The next day we walked to Germany. It was a great motivating factor that on the other side of the river lay a quaint German town by the name of Bad Säckingen. I never found out where Good Säckingen was, but that was OK because we ate really good ice cream in the Bad one.

 
So there you have it. We went from Frick, Switzerland to Bad Säckingen, Germany, and then we ate some Fruithagel and Puur Hagel Slag. And then we died of awesome.



Why I have a crick in my neck

The ceilings, man. The ceilings in Italy were wild. Frescoed, sculpted, tiled crazy talk. I'm shocked I didn't break a limb walking into something while I was staring straight up. Although... at one point I had my elbows raised so I could take a snap of a dome, and I was still gazing heavenward as I brought my arms down. Somehow a woman of short stature had wandered under my armpit in that time, and I accidentally dropped a 'bow on her head.

But other than that, yeah, no ceiling-staring-related injuries...

Dome of St. Peter's Cathedral, Rome

Ceiling of Sistine Chapel, Rome
Dome of Pantheon, Rome
Ceiling of St. Ignatius' Cathedral, Rome
Dome of Duomo, Florence
Ceiling of library in Duomo, Siena
Dome of Duomo, Siena

March 8, 2011

Vacation from our vacation

Italy was magnificent and beautiful and awe-inspiring. It was also exhausting and expensive and heavy on the communication problems.

The worst of them was when we were on a bus from Florence to Siena and I told the Dude to get off at the first stop whilst I finished zipping up my backpack. Confused as to why no one else was departing, he hesitated, and by the time I had reached the door the bus was already pulling away. "My dear Dude, wherefore didst thou choose not to alight?" I asked, but in a bit more colorful language. He raced up the aisle and tried to pantomime to our driver that we had erred. She stopped a few hundred meters down the road and we departed, but she started to pull away before we could get our baggage from the belly of the bus. Matt raced after it and slapped the door a few times to get her attention. She herself then descended and treated us to a five-minute tirade in Italian that I'm sure was just her commenting on how much she truly loved Americans. 


 After experiences like that, it was such a relief to come back to the bosom of Mother France, where I can understand and be understood (most of the time), where there is no such thing as a 3E per person, inescapable "bread charge" at restaurants, and where baguettes are fresh and plentiful. Except on Mondays. But that's another story.

My French buddy Louis invited us to spend our last weekend of vacation at his family's cabin in Solutré (near Mâcon), which is famous for a massive geological structure known simply as "La Roche." It's also smack dab in the middle of the some of the best white wine vineyards in Burgundy, which produce Pouilly-Fuisée, among others. 

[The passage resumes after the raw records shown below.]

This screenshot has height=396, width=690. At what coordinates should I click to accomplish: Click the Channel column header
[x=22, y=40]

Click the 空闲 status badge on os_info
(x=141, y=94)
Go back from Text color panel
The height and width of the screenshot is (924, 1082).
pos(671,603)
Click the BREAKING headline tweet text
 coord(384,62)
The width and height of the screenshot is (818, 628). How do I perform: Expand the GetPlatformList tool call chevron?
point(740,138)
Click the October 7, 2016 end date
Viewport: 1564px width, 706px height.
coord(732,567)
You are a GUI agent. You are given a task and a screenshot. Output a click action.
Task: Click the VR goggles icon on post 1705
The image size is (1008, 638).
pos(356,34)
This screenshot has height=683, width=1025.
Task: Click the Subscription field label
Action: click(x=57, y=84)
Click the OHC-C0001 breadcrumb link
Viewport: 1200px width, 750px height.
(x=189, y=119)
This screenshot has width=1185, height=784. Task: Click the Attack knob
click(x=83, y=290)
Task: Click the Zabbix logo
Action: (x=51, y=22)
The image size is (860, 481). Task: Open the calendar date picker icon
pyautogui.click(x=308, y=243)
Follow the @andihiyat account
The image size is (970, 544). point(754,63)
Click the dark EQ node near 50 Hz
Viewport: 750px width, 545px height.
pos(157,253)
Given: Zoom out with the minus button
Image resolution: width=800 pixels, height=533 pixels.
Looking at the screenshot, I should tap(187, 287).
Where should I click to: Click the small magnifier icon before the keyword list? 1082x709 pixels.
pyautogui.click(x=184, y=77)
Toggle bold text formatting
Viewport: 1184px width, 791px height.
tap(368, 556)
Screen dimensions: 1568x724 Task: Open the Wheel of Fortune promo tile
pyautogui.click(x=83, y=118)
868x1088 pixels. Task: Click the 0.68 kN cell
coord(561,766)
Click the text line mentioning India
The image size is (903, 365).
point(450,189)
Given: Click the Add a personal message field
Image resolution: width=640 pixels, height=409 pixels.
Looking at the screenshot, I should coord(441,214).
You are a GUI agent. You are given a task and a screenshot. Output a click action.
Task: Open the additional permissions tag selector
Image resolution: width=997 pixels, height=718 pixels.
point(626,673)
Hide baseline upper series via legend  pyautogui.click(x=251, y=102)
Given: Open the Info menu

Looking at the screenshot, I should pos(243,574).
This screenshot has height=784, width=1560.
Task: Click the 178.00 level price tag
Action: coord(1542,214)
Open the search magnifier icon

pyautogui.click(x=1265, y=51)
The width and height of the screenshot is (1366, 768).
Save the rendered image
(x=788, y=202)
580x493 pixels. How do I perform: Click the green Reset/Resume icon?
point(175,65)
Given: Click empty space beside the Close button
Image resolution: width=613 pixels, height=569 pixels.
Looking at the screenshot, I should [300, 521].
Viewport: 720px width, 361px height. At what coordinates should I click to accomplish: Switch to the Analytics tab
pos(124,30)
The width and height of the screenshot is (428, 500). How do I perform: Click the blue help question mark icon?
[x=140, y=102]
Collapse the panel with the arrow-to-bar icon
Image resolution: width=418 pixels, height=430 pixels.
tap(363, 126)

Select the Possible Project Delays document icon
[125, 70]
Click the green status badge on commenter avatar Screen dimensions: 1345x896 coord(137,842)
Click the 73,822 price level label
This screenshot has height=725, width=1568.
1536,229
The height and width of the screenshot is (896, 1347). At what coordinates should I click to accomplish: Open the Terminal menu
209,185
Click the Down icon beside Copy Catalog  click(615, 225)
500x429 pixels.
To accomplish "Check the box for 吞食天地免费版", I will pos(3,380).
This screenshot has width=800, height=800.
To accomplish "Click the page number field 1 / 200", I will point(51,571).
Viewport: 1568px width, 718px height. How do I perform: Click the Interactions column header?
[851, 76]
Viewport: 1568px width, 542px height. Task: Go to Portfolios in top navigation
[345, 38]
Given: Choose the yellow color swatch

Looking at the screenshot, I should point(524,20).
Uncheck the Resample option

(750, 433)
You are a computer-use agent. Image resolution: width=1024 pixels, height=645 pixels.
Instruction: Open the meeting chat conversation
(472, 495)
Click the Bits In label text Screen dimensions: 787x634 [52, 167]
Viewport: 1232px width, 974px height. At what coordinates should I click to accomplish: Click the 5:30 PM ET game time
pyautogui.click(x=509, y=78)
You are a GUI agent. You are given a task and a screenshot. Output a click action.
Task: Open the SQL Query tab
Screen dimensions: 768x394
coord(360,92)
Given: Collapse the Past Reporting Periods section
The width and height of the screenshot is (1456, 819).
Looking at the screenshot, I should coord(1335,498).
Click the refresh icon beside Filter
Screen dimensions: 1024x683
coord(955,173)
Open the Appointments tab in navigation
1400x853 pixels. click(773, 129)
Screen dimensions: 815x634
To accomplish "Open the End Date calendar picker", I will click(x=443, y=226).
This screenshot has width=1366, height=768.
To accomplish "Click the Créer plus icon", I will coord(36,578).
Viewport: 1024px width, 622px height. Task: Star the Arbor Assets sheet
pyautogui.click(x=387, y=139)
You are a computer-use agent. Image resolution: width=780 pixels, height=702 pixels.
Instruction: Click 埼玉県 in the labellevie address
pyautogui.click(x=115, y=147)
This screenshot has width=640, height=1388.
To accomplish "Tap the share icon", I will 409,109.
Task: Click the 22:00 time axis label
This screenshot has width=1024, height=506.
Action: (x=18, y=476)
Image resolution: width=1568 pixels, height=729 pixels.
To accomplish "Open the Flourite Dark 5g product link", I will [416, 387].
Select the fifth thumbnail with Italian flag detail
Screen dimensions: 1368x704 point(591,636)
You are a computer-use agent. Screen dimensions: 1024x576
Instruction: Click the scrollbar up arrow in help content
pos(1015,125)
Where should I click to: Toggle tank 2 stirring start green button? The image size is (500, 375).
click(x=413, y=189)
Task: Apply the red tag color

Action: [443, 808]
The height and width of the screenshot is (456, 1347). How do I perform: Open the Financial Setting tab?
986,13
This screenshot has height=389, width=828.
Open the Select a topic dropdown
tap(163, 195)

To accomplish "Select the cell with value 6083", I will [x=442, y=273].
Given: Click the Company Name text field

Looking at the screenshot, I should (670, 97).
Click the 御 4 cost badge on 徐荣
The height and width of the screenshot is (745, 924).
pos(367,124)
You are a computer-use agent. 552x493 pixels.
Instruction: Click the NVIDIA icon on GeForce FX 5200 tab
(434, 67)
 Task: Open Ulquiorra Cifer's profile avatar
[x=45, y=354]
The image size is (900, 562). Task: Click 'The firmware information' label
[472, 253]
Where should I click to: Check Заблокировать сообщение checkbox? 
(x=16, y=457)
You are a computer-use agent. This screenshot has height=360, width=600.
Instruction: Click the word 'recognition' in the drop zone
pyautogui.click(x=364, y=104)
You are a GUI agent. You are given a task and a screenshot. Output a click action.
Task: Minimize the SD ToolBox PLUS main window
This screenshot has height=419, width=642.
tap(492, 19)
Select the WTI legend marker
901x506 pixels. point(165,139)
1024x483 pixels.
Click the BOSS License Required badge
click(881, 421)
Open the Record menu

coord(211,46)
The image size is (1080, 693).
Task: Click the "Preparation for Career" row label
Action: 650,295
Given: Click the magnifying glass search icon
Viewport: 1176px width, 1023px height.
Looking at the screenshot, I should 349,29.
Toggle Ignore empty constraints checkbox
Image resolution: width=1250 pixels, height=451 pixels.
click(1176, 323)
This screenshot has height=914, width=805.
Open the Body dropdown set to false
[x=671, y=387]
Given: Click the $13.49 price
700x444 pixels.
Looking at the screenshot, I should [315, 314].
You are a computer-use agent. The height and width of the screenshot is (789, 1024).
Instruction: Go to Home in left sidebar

As the cabin had no heat and the early March night temps were hovering around zero degrees Celsius,  first order of business was to build up a roaring fire. Luckily, the Dude's half-Canadian (many moons in the Boundary Waters Canoe Area counts, right?), and had coaxed some life-giving flames in no time.


The next day, after a very grasse matinée (fat morning), we were joined by some other Charollyians for a hike up La Roche. It was pretty durn sweet... a perfect way to wind down from the whirlwind and get reacquainted with La France Profonde, annoying boulangerie hours notwithstanding. 


March 7, 2011

Funny things I saw in Italy

I see Rome, I see Thebes, I see under your fig leaf.
MTGUE: Most Threatening Guard Uniform Ever. You gotta wonder what the Swiss Guard ever did to the Vatican to get stuck with fancy pants like that.
These little boars went to market.
We couldn't figure out why there was confetti littering the ground of every city we visited. We hypothesized that Italians lean out their windows at 2 a.m. and whisper, "Yay I'm Italian!" before blowing a handful of confetti in the wind.
It wouldn't be a vacation without some sweet mannequins.